Three kinds of distributed crawler strategies based on Redis

Source: Internet
Author: User
Tags redis
Preface:

Crawler is a task of partial IO type, the implementation of distributed crawler is much simpler than distributed computing and distributed storage.
One of the most important points that a distributed reptile needs to consider is the following: the unification of the reptile task's unified dispatch reptile task to the problem of storage problems the speed problem is sufficiently "robust" to achieve the simpler/more convenient the better support for "breakpoint crawling" feature

Python distributed crawler is commonly used in the Scrapy framework plus the Redis memory database, the middle of the scheduling tasks, such as the Scrapy-redis module implementation.
Here is a brief introduction to the three kinds of distributed policies based on Redis, but they are still very similar, just to adapt to different network or reptile environment made some adjustments (such as the error of the welcome message to Pat Bricks).


"Strategy One"


The slaver end takes the task (REQUEST/URL/ID) from the master to crawl the data, and it also generates new tasks and throws the task to master. The master end has only one Redis database, which is responsible for the task of slaver submission and adding to the queue to be crawled.

Advantages: Scrapy-redis is the default use of this strategy, we realize it is very simple, because task scheduling and other work Scrapy-redis have helped us to do, we only need to inherit Redisspider, designated Redis_key on the line.
Disadvantages: Scrapy-redis Scheduling task is the request object, inside the information is relatively large (not only include the URL, there are callback functions, headers, etc.), resulting in the result is to reduce the speed of the crawler, It also takes up a lot of redis storage space.
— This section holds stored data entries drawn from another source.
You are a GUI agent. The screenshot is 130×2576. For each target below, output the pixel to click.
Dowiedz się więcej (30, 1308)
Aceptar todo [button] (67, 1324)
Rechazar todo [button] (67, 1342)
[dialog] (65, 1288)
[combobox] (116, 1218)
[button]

Of course we can rewrite the method to implement the dispatch URL or user ID.


"Strategy two"


This is a refinement of the strategy: running a program on the master side to generate a task (REQUEST/URL/ID). The master end is responsible for the production tasks, and the task is to be added to the queue to be crawled. Slaver from master to climb the task.

Advantages: Separate the build task from the fetching data, and the Division of labor is clear, reducing the data exchange between Master and Slaver; The master-side build task also has the advantage that it is easy to rewrite the weighing policy (it is important to optimize the performance and speed of the weighing when the data is large).
Disadvantages: such as QQ or Sina Weibo site, send a request, returned content may contain dozens of to crawl user ID, that is, dozens of new crawler tasks. However, some Web sites can only get one or two new tasks, and the returned content contains the target information that the crawler will crawl, if the build task and the crawl task are separated, it will reduce the crawler crawl efficiency. After all, bandwidth is a bottleneck of the crawler, we have to send as little as possible the principle of the request, but also in order to reduce the pressure of the Web server, to do a moral crawler. So, depending on the situation.


"Strategy three"


There is only one set in master, which is only the function of a query. Slaver asks Master if the task has crawled when it encounters a new task, and if it is not crawled join Slaver's own crawl queue, Master remembers the task as crawled. It's a bit like a strategy, but it's obviously more simple than a strategy. Strategy one is simple because the Scrapy-redis implements the scheduler middleware, and it does not apply to scrapy-frame crawlers.

Advantages: Simple to implement, scrapy-frame crawler also applies. Master-side pressure ratio is small, master and slaver data exchange is not small.
Disadvantages: "Robustness" is not enough, you need to save the queue to be crawled on a regular basis to achieve the "breakpoint crawling" feature. The slaver tasks are not universal.


Conclusion:

If Slaver is likened to a worker, Master is likened to a foreman. One strategy is for the workers to report to the foreman when they meet new tasks. Go to the foreman to get a job when you need to work; Strategy Two is the foreman to find a new job, the workers just take the task from the foreman; Strategy three is when a worker encounters a new task and asks the foreman if the task has been done, then the worker adds the task to his " Itinerary list. "



Reprint please indicate the source, thank you. (Original link: http://blog.csdn.net/bone_ace/article/details/50989104)

Related Article

Contact Us

The content source of this page is from Internet, which doesn't represent Alibaba Cloud's opinion; products and services mentioned on that page don't have any relationship with Alibaba Cloud. If the content of the page makes you feel confusing, please write us an email, we will handle the problem within 5 days after receiving your email.

If you find any instances of plagiarism from the community, please send an email to: info-contact@alibabacloud.com and provide relevant evidence. A staff member will contact you within 5 working days.

A Free Trial That Lets You Build Big!

Start building with 50+ products and up to 12 months usage for Elastic Compute Service

  • Sales Support

    1 on 1 presale consultation

  • After-Sales Support

    24/7 Technical Support 6 Free Tickets per Quarter Faster Response

  • Alibaba Cloud offers highly flexible support services tailored to meet your exact needs.